* JOB *
Rewrite everything from the line containing "You are a GUI" down to the end of the items, changing "screenshot" to "screen capture" and keeping everything else the same. Leave the pictures out of your answer.

-- Begin EXCERPTED DATA --

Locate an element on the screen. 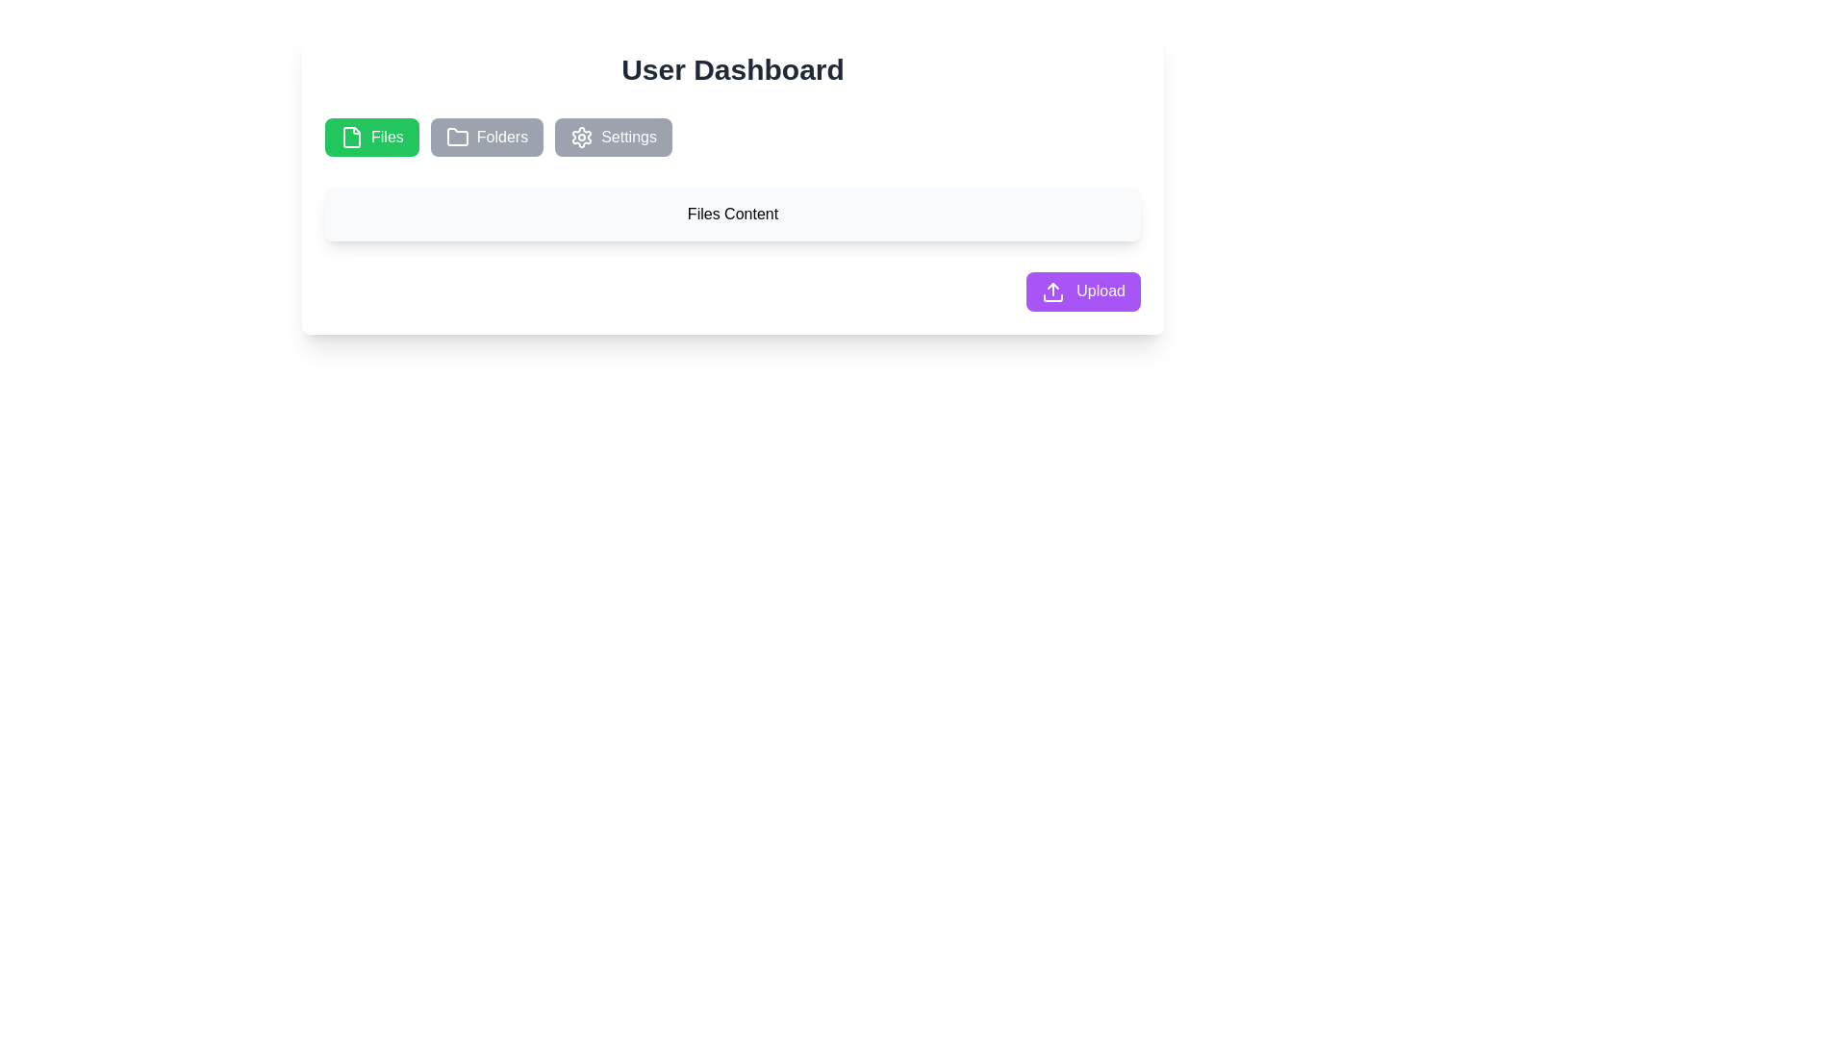 The height and width of the screenshot is (1039, 1847). the 'Settings' button, which is represented by a gear icon located at the top center of the dashboard, below the 'User Dashboard' heading is located at coordinates (581, 136).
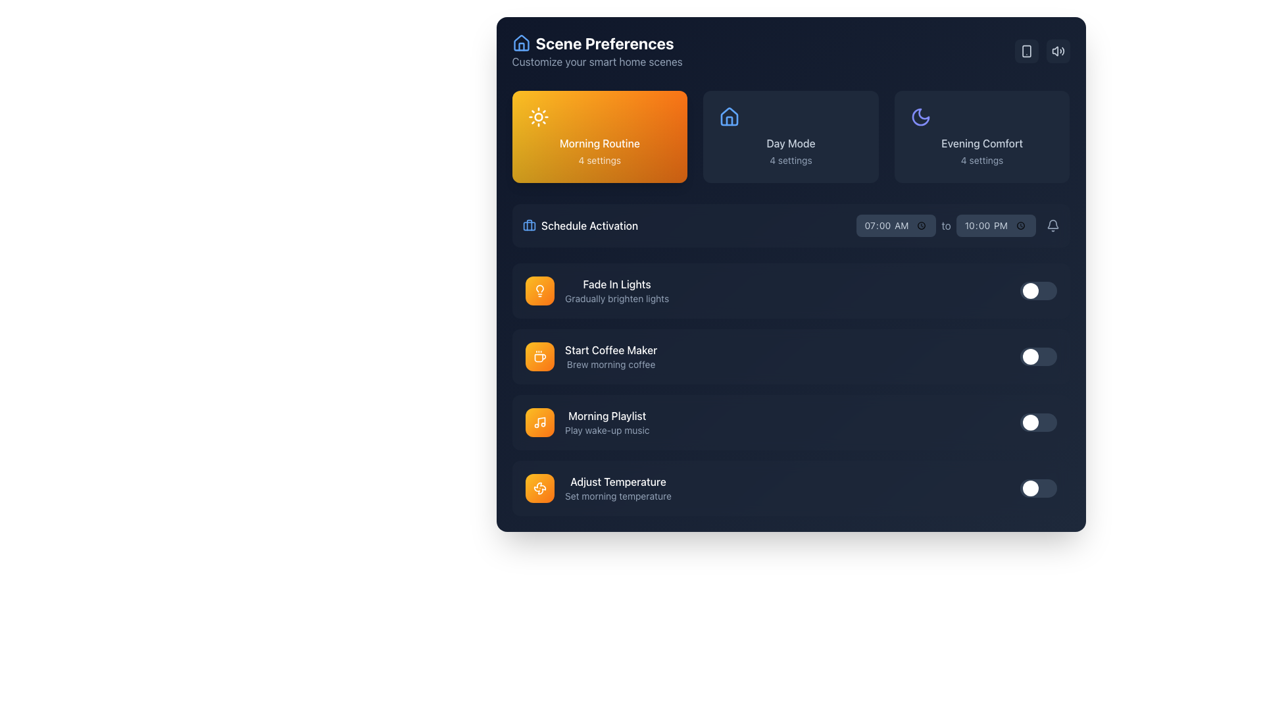 The height and width of the screenshot is (711, 1263). Describe the element at coordinates (1038, 422) in the screenshot. I see `the toggle switch located at the far-right end of the 'Morning Playlist' row in the 'Scene Preferences' section` at that location.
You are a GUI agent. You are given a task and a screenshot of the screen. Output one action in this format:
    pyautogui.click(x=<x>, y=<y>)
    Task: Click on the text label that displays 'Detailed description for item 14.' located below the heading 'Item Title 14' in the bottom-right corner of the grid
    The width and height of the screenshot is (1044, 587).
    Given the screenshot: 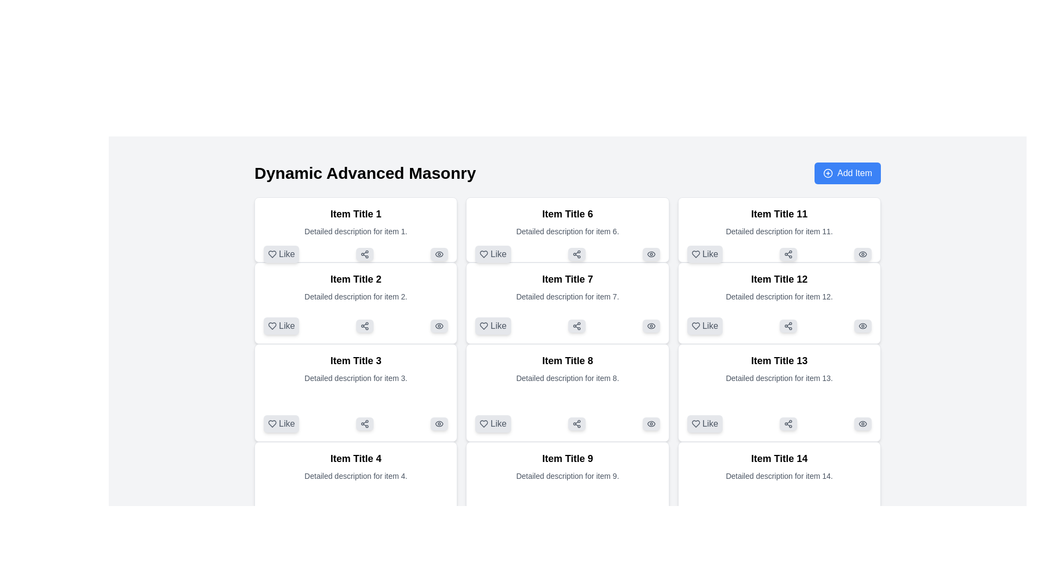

-- End EXCERPTED DATA --

* EXERCISE SOLUTION *
You are a GUI agent. You are given a task and a screen capture of the screen. Output one action in this format:
    pyautogui.click(x=<x>, y=<y>)
    Task: Click on the text label that displays 'Detailed description for item 14.' located below the heading 'Item Title 14' in the bottom-right corner of the grid
    The width and height of the screen capture is (1044, 587).
    Given the screen capture: 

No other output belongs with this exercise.